Peña subrayó la necesidad de construir una agenda compartida que trascienda los intereses nacionales aislados y permita al bloque actuar con una visión regional de largo plazo. “Me da vergüenza que nuestra visión sea pequeña”, afirmó, al señalar que el Mercosur debe pensar en grande para aprovechar sus ventajas comparativas.
En materia energética, el presidente destacó el potencial de Paraguay como generador de energía limpia y planteó la posibilidad de llevar ese excedente hasta Bolivia y Chile, al tiempo de facilitar que el gas producido en Argentina pueda abastecer a todo el continente. Asimismo, mencionó que Paraguay cuenta con reservas de uranio y que el país ha iniciado un proceso de aprendizaje sobre energía nuclear, con la intención de incorporar este tema a la agenda del Mercosur.
Integración fronteriza e hidrovía
El jefe de Estado también hizo hincapié en la integración fronteriza, citando como ejemplo positivo el control unificado implementado con Argentina en el paso Encarnación–Posadas, que permitió aumentar el flujo de tránsito entre ambos países. En contraste, lamentó que el Puente de la Integración entre Paraguay y Brasil vaya a operar con dos cabeceras de control. “Significa mayor burocracia y más tiempo de tránsito de personas y comercio”, advirtió.
En ese sentido, Peña insistió en que los países del Mercosur deben “cumplir en terreno” los compromisos asumidos en materia de integración y no limitarse a declaraciones formales.
El presidente paraguayo también se refirió a las dos principales vías de conexión logística del país: la hidrovía Paraguay–Paraná y el Corredor Vial Bioceánico.

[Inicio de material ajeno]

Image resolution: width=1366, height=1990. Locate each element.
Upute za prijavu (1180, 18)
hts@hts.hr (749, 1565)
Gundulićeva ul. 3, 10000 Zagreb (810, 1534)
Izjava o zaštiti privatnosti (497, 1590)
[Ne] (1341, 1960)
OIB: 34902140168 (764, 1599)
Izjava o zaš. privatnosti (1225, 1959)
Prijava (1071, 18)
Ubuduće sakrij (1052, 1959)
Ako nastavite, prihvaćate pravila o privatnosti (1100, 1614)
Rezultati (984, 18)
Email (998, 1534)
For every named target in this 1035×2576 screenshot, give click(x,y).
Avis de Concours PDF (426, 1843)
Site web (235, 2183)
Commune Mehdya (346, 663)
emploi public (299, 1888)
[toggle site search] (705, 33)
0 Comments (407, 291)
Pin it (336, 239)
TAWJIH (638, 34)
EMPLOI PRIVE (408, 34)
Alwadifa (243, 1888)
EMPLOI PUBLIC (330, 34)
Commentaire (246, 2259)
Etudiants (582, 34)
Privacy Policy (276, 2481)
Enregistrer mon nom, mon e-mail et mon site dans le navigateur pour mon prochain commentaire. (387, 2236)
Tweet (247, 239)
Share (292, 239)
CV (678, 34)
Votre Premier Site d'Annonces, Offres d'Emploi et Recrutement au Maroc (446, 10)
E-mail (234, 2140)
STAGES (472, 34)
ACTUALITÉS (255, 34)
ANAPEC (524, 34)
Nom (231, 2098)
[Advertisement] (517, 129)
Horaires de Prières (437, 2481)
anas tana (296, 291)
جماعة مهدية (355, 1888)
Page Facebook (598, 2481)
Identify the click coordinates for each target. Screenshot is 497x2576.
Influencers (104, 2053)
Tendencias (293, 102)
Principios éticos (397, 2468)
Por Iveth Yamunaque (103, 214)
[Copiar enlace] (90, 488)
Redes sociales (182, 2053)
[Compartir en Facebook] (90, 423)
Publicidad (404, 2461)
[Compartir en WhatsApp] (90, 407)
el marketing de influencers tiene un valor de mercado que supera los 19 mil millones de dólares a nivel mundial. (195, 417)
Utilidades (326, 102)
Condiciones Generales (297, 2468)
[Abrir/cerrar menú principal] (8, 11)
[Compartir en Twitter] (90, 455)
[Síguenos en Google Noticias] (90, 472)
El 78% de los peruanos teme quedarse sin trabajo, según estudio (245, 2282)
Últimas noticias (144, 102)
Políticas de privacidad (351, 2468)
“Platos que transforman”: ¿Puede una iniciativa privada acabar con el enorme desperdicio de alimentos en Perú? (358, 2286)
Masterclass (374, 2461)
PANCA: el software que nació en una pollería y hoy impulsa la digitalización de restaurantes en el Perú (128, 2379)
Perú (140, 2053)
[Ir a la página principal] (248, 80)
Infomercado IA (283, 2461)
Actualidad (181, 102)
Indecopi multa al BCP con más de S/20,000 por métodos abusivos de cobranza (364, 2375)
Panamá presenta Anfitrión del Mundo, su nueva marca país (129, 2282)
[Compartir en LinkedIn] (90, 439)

Reivindicó el rol estratégico de la hidrovía, que actualmente moviliza unas 25 millones de toneladas, y comparó ese volumen con otras vías fluviales como el río Mississippi en Estados Unidos, que transporta alrededor de 500 millones de toneladas.
“Hacemos nuestra parte invirtiendo para la navegabilidad”, sostuvo, al remarcar el enorme potencial aún no explotado de la hidrovía para el comercio regional e internacional.
En cuanto al Corredor Bioceánico, Peña señaló que Paraguay avanza con la construcción de unos 1.000 kilómetros de rutas, pero advirtió que el desafío es convertir esta infraestructura en un verdadero corredor de desarrollo. Para ello, planteó la necesidad de una agenda común que incluya zonas francas, zonas primarias, parques industriales y proyectos energéticos, como un gasoducto que permita transportar el gas argentino hasta Brasil atravesando territorio paraguayo.
Con su intervención, el presidente Peña dejó un mensaje claro a sus pares: sin decisiones concretas y una visión compartida, la integración regional seguirá siendo una promesa pendiente dentro del Mercosur.